Data provided:
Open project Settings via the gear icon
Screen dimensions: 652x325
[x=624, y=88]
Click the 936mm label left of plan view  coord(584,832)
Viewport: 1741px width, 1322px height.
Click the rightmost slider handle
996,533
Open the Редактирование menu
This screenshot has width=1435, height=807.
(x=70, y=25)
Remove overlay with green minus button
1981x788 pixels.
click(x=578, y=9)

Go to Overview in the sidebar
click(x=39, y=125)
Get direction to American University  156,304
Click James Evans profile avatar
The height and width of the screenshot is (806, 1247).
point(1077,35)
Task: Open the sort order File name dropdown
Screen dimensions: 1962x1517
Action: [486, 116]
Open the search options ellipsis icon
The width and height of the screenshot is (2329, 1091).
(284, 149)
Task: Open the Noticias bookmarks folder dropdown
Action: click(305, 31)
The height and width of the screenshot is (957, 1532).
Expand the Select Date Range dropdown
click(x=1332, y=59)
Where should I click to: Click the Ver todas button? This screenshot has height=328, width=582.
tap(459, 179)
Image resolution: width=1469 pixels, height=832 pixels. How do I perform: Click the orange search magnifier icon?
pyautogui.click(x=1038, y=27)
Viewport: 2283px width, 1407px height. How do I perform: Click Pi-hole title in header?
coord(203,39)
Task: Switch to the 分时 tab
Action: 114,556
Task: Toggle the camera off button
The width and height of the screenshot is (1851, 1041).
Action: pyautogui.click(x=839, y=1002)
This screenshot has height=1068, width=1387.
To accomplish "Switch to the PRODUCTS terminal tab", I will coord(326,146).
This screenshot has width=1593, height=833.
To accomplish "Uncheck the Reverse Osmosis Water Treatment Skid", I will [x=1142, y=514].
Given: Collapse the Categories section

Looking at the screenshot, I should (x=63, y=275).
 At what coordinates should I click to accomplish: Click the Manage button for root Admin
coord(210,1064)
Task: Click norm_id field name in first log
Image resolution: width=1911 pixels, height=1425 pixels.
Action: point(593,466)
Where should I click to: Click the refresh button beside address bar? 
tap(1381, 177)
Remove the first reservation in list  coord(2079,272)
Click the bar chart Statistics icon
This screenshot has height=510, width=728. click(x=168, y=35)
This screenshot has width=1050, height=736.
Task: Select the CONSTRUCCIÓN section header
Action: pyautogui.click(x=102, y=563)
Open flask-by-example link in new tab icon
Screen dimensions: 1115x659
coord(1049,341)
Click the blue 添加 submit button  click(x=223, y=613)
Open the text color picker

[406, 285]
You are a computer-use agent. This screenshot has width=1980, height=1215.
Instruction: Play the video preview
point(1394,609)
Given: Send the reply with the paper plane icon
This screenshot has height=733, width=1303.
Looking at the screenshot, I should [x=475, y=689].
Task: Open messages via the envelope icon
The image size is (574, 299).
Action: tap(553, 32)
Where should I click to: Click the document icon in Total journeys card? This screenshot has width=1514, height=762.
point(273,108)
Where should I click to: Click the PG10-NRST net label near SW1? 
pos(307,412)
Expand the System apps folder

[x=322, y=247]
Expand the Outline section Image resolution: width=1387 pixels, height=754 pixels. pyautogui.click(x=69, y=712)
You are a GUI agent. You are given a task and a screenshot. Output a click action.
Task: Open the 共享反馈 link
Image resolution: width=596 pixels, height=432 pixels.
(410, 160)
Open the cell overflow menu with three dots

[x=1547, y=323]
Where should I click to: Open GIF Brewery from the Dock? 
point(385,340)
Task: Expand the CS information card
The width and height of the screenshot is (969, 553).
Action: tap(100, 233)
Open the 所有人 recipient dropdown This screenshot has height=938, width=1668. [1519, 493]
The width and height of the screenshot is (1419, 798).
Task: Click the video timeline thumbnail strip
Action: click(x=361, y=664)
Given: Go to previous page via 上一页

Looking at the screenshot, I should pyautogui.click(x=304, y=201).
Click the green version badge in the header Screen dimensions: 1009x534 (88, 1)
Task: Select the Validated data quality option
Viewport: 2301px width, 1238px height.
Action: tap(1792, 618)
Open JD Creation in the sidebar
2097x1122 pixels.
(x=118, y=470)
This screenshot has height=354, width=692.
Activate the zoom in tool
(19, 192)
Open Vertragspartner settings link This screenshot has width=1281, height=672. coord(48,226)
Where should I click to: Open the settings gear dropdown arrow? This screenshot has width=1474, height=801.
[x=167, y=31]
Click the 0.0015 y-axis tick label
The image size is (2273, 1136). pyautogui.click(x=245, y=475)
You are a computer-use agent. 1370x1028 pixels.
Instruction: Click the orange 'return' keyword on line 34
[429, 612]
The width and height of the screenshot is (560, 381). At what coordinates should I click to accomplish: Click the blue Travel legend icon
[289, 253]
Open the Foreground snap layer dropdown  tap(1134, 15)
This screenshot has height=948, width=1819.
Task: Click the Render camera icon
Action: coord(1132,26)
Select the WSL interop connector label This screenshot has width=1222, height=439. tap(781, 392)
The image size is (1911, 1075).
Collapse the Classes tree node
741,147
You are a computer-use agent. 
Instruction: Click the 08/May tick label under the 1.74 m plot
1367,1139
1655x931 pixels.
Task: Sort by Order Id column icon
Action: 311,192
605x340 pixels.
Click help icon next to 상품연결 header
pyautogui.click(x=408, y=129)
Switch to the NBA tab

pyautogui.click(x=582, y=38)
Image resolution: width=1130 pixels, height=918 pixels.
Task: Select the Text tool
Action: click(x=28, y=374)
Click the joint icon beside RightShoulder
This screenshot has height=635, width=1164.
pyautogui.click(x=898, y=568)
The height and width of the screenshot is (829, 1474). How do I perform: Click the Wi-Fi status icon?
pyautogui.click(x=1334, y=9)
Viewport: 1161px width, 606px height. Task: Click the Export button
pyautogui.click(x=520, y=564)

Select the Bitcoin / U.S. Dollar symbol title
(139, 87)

What the task asks:
The answer must consist of every line from the listing above that includes the word "first".

Answer to this problem:
Task: Click norm_id field name in first log
Remove the first reservation in list  coord(2079,272)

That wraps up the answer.